[Work instructions] Print only the lines running from the line with "Given: Open the 滤镜(T) menu" to the final line below, both included, exactly as written and without the pictures.
Top of Source material
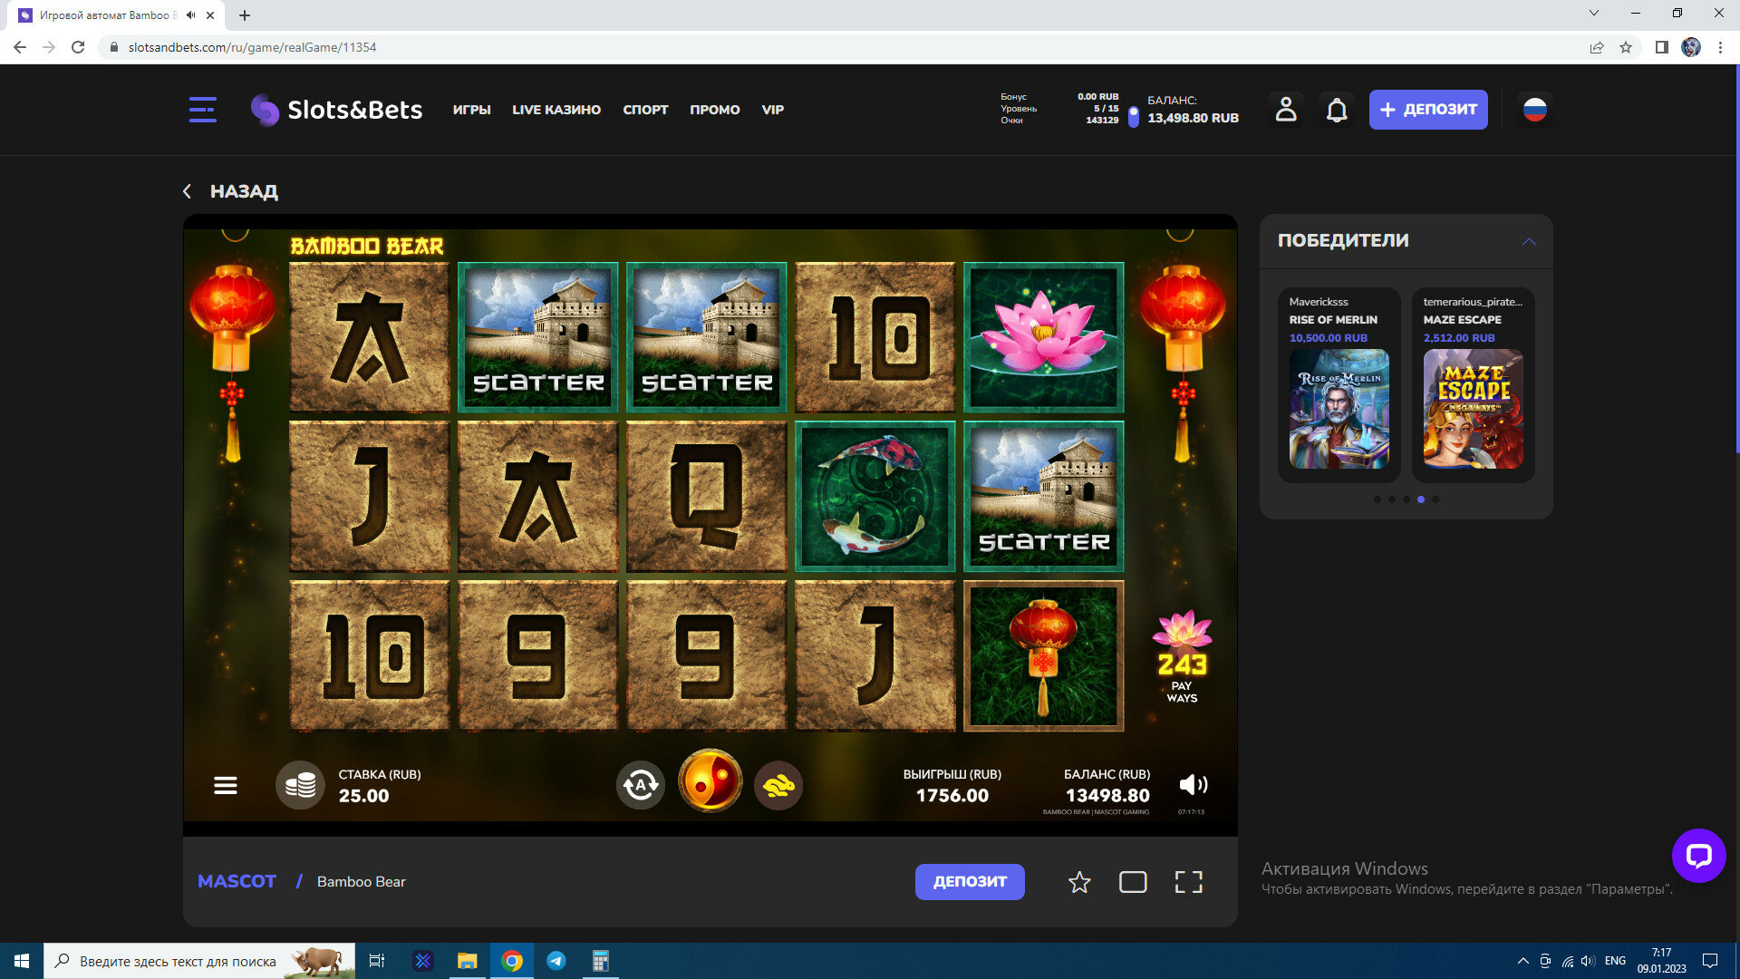Expand the Slots&Bets side menu
This screenshot has width=1740, height=979.
pos(202,110)
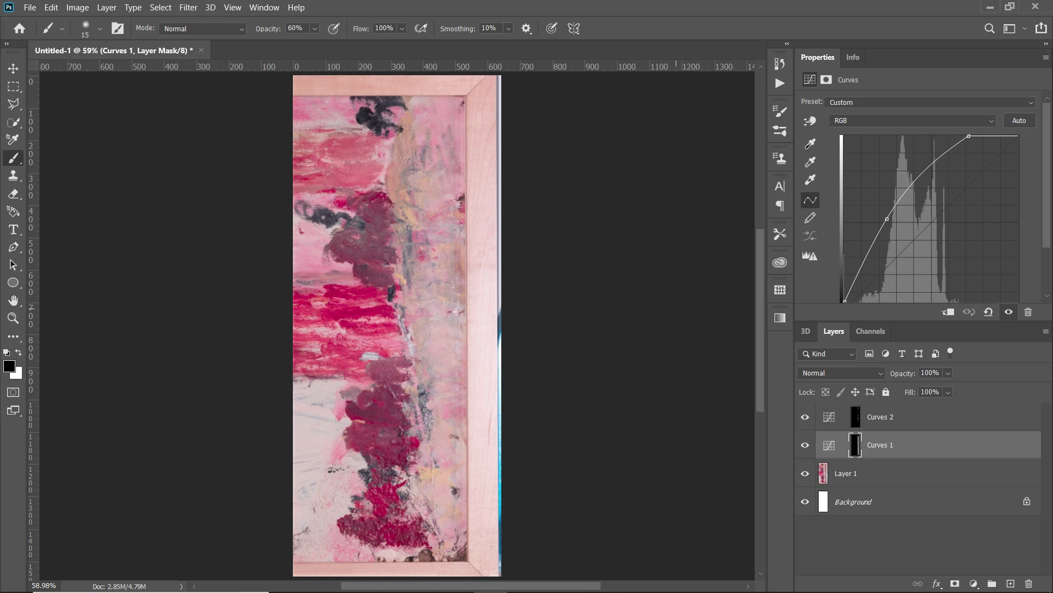Open the brush Mode dropdown
The width and height of the screenshot is (1053, 593).
(202, 29)
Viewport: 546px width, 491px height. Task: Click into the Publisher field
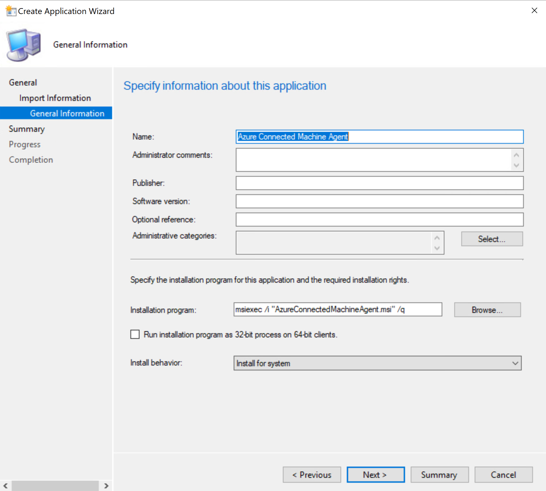click(x=379, y=183)
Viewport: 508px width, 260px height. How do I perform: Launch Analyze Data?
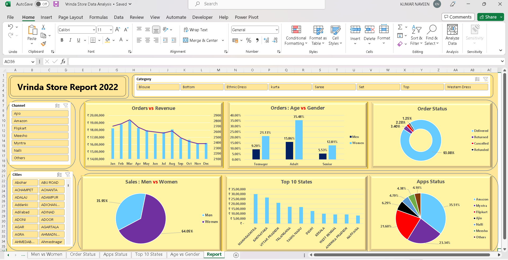pyautogui.click(x=452, y=35)
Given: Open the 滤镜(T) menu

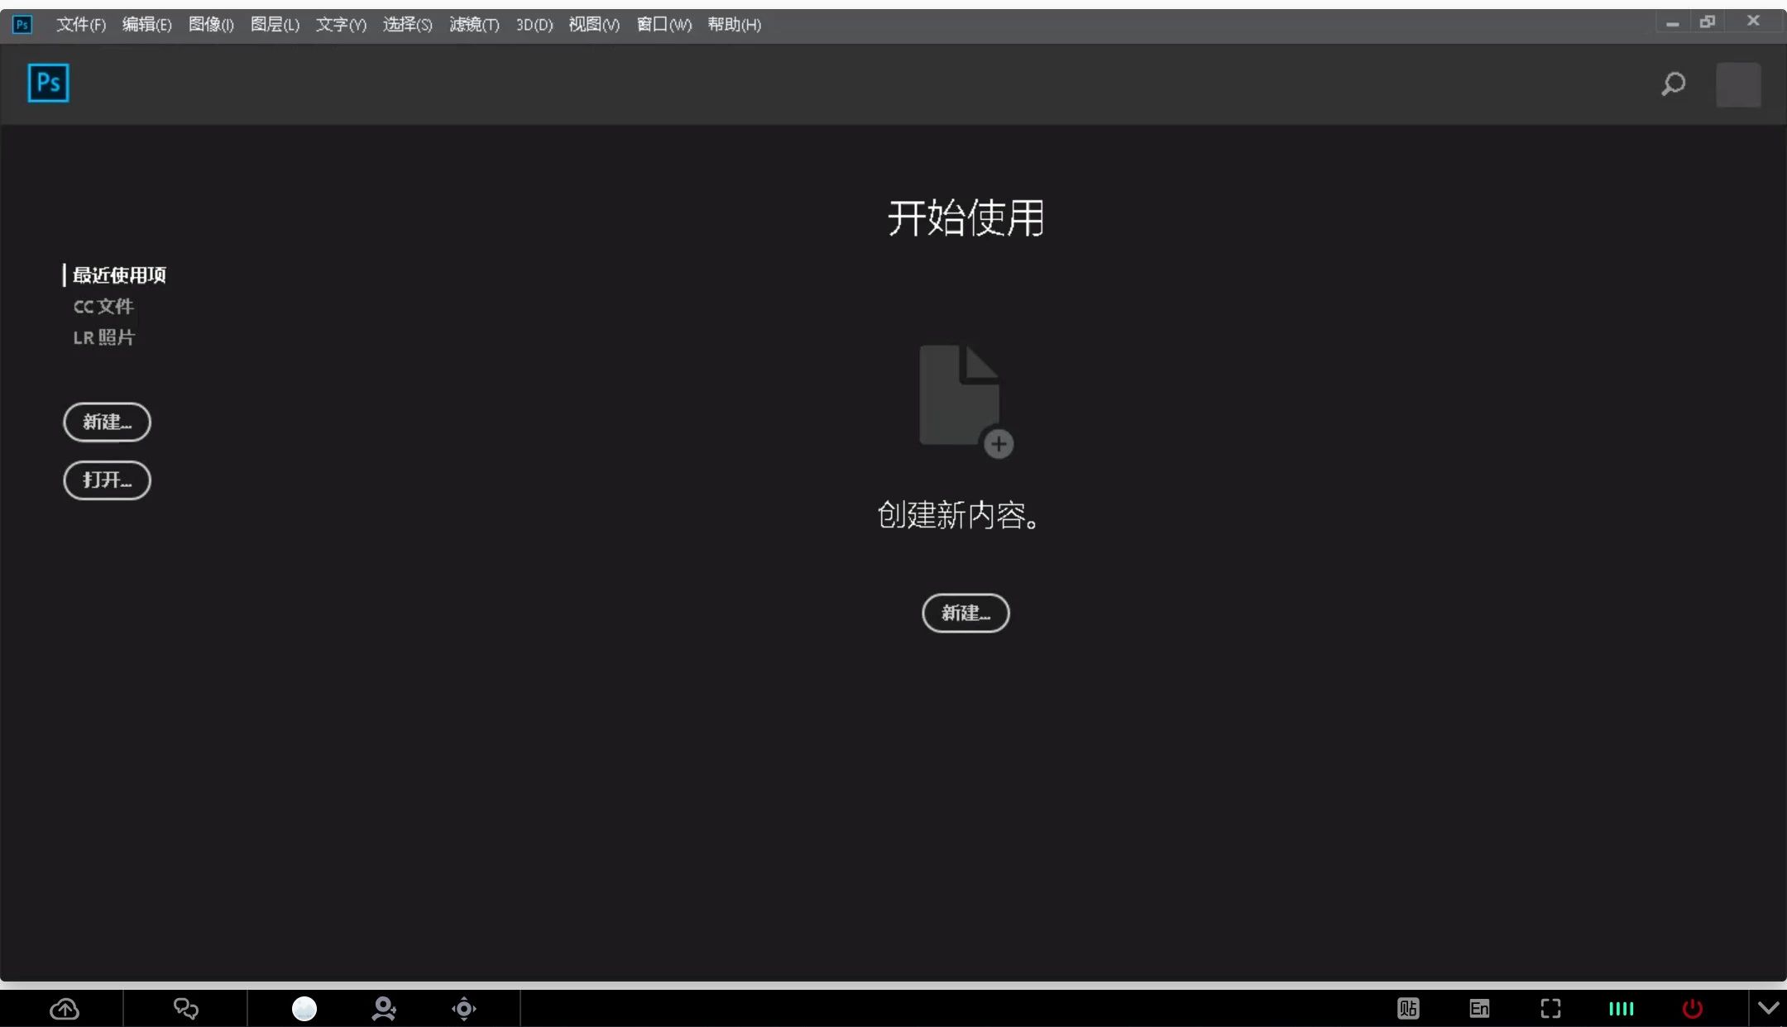Looking at the screenshot, I should [474, 25].
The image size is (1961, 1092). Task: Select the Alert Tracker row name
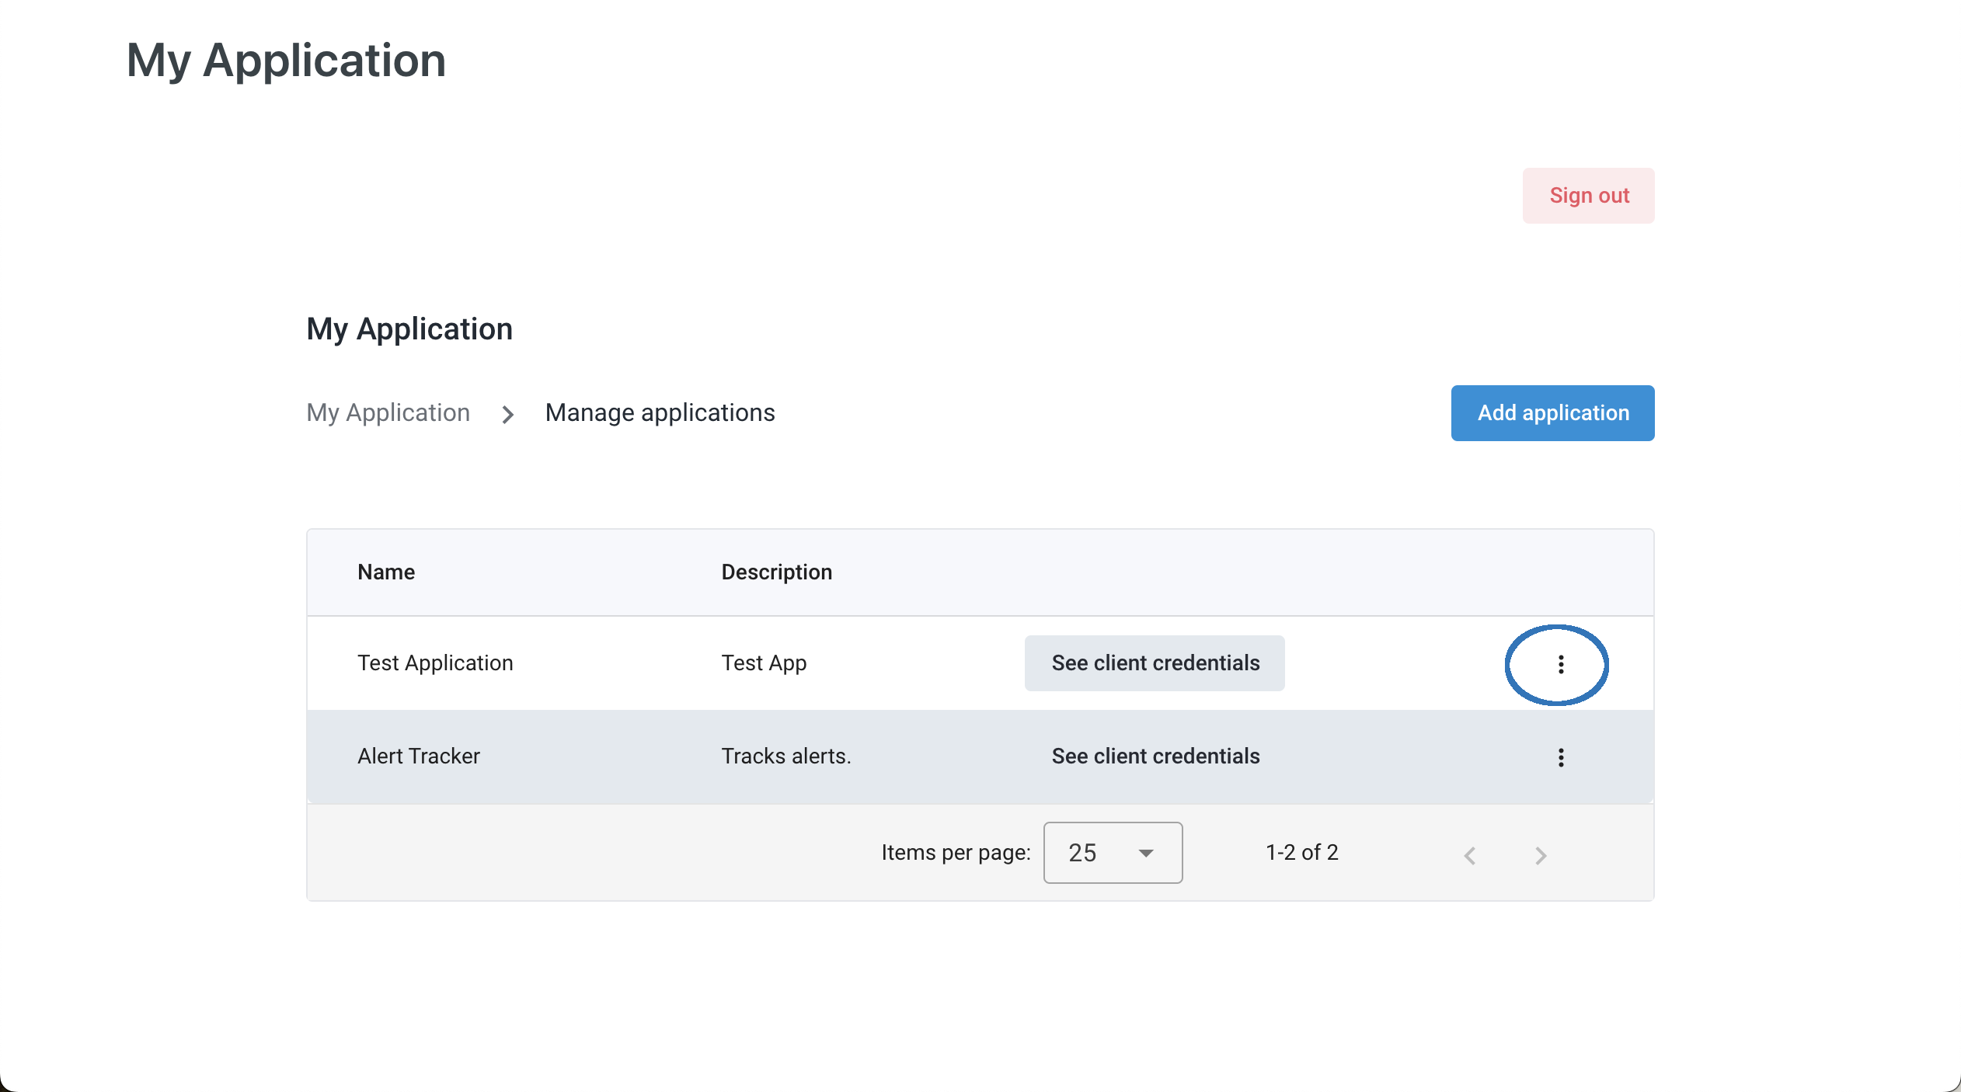click(x=418, y=756)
Bottom of Source material
[Response]
Given: Open the 滤镜(T) menu

Looking at the screenshot, I should [474, 25].
The image size is (1961, 1092). Task: Select the Alert Tracker row name
click(x=418, y=756)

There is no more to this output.